* **Supplied records**

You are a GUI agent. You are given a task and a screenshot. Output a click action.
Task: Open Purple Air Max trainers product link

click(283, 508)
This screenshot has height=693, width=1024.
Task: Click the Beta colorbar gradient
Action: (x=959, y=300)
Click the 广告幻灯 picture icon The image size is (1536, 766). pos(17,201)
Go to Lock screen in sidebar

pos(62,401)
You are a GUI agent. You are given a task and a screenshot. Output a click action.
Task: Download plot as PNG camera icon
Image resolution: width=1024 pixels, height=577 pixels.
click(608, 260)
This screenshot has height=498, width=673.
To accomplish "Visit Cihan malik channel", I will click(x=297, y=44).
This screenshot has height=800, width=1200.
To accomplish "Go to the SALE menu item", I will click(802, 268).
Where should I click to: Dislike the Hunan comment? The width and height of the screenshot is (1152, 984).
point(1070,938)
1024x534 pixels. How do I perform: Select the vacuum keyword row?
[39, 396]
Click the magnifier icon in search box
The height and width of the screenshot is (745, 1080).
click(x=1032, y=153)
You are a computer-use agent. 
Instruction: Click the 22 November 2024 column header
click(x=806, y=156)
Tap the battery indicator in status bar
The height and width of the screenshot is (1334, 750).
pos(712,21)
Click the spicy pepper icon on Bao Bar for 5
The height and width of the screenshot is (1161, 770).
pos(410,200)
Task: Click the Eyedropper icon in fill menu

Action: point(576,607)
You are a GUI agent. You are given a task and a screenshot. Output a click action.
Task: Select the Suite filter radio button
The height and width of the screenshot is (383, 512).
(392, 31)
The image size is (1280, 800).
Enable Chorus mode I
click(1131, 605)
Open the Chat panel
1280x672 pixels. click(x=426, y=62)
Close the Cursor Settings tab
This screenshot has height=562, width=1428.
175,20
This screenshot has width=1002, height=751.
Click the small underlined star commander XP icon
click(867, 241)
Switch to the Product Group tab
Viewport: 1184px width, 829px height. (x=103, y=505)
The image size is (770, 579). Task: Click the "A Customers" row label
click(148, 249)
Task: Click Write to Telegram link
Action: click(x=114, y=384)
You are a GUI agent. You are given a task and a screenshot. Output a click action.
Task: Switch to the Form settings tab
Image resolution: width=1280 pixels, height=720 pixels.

* **Task goal**
Return all of the material exactly as written, from the first line through the last.

* **Exercise response**
You are a GUI agent. You are given a task and a screenshot. Output a click action.
Task: Open Purple Air Max trainers product link

click(283, 508)
This screenshot has height=693, width=1024.
Task: Click the Beta colorbar gradient
Action: (x=959, y=300)
Click the 广告幻灯 picture icon The image size is (1536, 766). pos(17,201)
Go to Lock screen in sidebar

pos(62,401)
You are a GUI agent. You are given a task and a screenshot. Output a click action.
Task: Download plot as PNG camera icon
Image resolution: width=1024 pixels, height=577 pixels.
click(608, 260)
This screenshot has height=498, width=673.
To accomplish "Visit Cihan malik channel", I will click(x=297, y=44).
This screenshot has height=800, width=1200.
To accomplish "Go to the SALE menu item", I will click(802, 268).
Where should I click to: Dislike the Hunan comment? The width and height of the screenshot is (1152, 984).
point(1070,938)
1024x534 pixels. How do I perform: Select the vacuum keyword row?
[39, 396]
Click the magnifier icon in search box
The height and width of the screenshot is (745, 1080).
click(x=1032, y=153)
You are a computer-use agent. 
Instruction: Click the 22 November 2024 column header
click(x=806, y=156)
Tap the battery indicator in status bar
The height and width of the screenshot is (1334, 750).
pos(712,21)
Click the spicy pepper icon on Bao Bar for 5
The height and width of the screenshot is (1161, 770).
pos(410,200)
Task: Click the Eyedropper icon in fill menu

Action: point(576,607)
You are a GUI agent. You are given a task and a screenshot. Output a click action.
Task: Select the Suite filter radio button
The height and width of the screenshot is (383, 512).
(392, 31)
The image size is (1280, 800).
Enable Chorus mode I
click(1131, 605)
Open the Chat panel
1280x672 pixels. click(x=426, y=62)
Close the Cursor Settings tab
This screenshot has height=562, width=1428.
175,20
This screenshot has width=1002, height=751.
Click the small underlined star commander XP icon
click(867, 241)
Switch to the Product Group tab
Viewport: 1184px width, 829px height. (x=103, y=505)
The image size is (770, 579). Task: Click the "A Customers" row label
click(148, 249)
Task: Click Write to Telegram link
Action: click(x=114, y=384)
You are a GUI agent. You are given a task and a screenshot. Output a click action.
Task: Switch to the Form settings tab
Image resolution: width=1280 pixels, height=720 pixels.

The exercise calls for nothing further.